On 1/9/26 13:08, Boris Brezillon wrote:
From: Akash Goel <[email protected]>

This implementation is losely based on the MSM shrinker, and it's
relying on the drm_gpuvm eviction/validation infrastructure.

Right now we only support swapout/eviction, but we could add an extra
flag to specify when buffer content doesn't need to be preserved to
avoid the swapout/swapin dance.

Locking is a bit of a nightmare, but using _trylock() all the way in
the reclaim path seems to make lockdep happy. And yes, we might be
missing opportunities to reclaim when the system is under heavy GPU
load/heavy memory pressure/heavy GPU VM activity, but that's better
than no reclaim at all.

Signed-off-by: Akash Goel <[email protected]>
Co-developed-by: Boris Brezillon <[email protected]>
Signed-off-by: Boris Brezillon <[email protected]>
---
   drivers/gpu/drm/panthor/panthor_device.c |  11 +-
   drivers/gpu/drm/panthor/panthor_device.h |  73 ++++
   drivers/gpu/drm/panthor/panthor_gem.c    | 427 ++++++++++++++++++++++-
   drivers/gpu/drm/panthor/panthor_gem.h    |  67 ++++
   drivers/gpu/drm/panthor/panthor_mmu.c    | 338 +++++++++++++++++-
   drivers/gpu/drm/panthor/panthor_mmu.h    |   8 +
   6 files changed, 901 insertions(+), 23 deletions(-)

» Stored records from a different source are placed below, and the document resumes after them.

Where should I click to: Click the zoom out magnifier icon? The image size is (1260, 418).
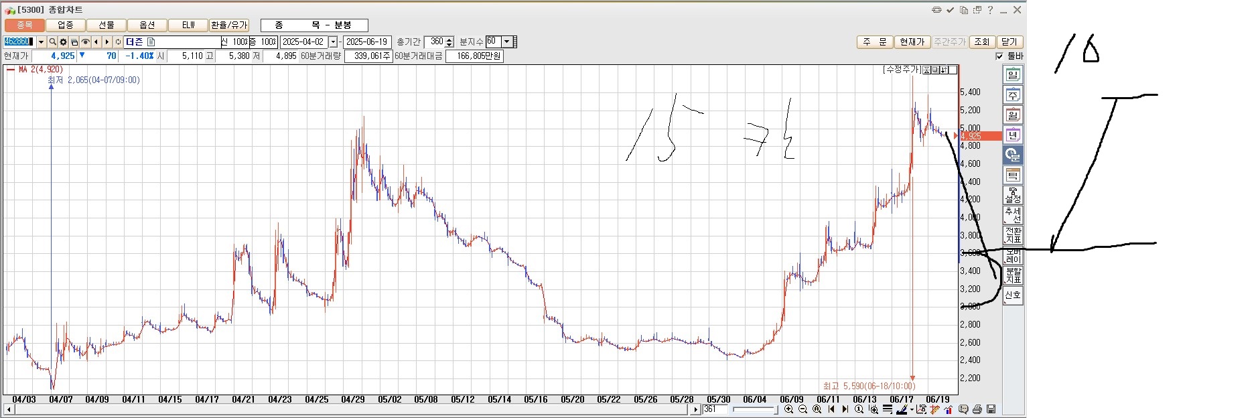point(802,409)
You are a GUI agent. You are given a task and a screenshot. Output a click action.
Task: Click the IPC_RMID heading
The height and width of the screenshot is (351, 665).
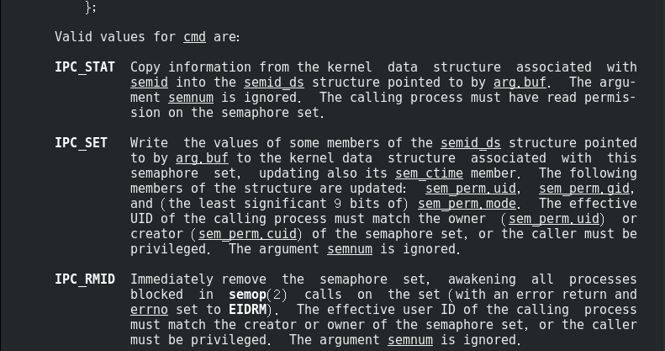(x=84, y=279)
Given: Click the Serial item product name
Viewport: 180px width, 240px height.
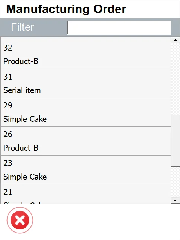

/** +void panthor_vm_update_bo_reclaim_lru_locked(struct panthor_gem_object *bo)
+{
+       struct panthor_device *ptdev = container_of(bo->base.dev, struct 
panthor_device, base);
+       struct panthor_vm *vm = NULL;
+       struct drm_gpuvm_bo *vm_bo;
+
+       dma_resv_assert_held(bo->base.resv);
+       lockdep_assert_held(&bo->base.gpuva.lock);
+
+       drm_gem_for_each_gpuvm_bo(vm_bo, &bo->base) {
+               /* We're only supposed to have one vm_bo in the list if we get 
there. */
+               drm_WARN_ON(&ptdev->base, vm);
+               vm = container_of(vm_bo->vm, struct panthor_vm, base);
+
+               mutex_lock(&ptdev->reclaim.lock);
+               drm_gem_lru_move_tail_locked(&vm->reclaim.lru, &bo->base);
+               if (list_empty(&vm->reclaim.lru_node))
+                       list_move(&vm->reclaim.lru_node, &ptdev->reclaim.vms);
+               mutex_unlock(&ptdev->reclaim.lock);
+       }
+}
+
+int panthor_vm_evict_bo_mappings_locked(struct panthor_gem_object *bo)
+{
+       struct drm_gpuvm_bo *vm_bo;
+
+       drm_gem_for_each_gpuvm_bo(vm_bo, &bo->base) {
+               struct panthor_vm *vm = container_of(vm_bo->vm, struct 
panthor_vm, base);
+               struct drm_gpuva *va;
+
+               if (!mutex_trylock(&vm->op_lock))
+                       return -EDEADLK;
+
+               drm_gpuvm_bo_evict(vm_bo, true);
+               drm_gpuvm_bo_for_each_va(va, vm_bo) {
+                       struct panthor_vma *vma = container_of(va, struct 
panthor_vma, base);
+
+                       panthor_vm_lock_region(vm, va->va.addr, va->va.range);
+                       panthor_vm_unmap_pages(vm, va->va.addr, va->va.range);

On further testing, I ran into a kernel warning issue.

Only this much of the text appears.